• _EXERCISE DIRECTIONS_:
Render the material below as a JSON list of strings, with one string for each line and no entries for blank lines.

=== ENTRIES SUPPLIED ===

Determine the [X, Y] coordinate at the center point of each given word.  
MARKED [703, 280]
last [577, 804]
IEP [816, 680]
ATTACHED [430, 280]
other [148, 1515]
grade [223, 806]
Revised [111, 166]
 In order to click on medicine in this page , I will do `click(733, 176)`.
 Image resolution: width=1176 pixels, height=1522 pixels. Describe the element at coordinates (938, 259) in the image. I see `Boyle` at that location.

===

• _EXERCISE RESULT_:
[
  "Determine the [X, Y] coordinate at the center point of each given word.  ",
  "MARKED [703, 280]",
  "last [577, 804]",
  "IEP [816, 680]",
  "ATTACHED [430, 280]",
  "other [148, 1515]",
  "grade [223, 806]",
  "Revised [111, 166]",
  " In order to click on medicine in this page , I will do `click(733, 176)`.",
  " Image resolution: width=1176 pixels, height=1522 pixels. Describe the element at coordinates (938, 259) in the image. I see `Boyle` at that location."
]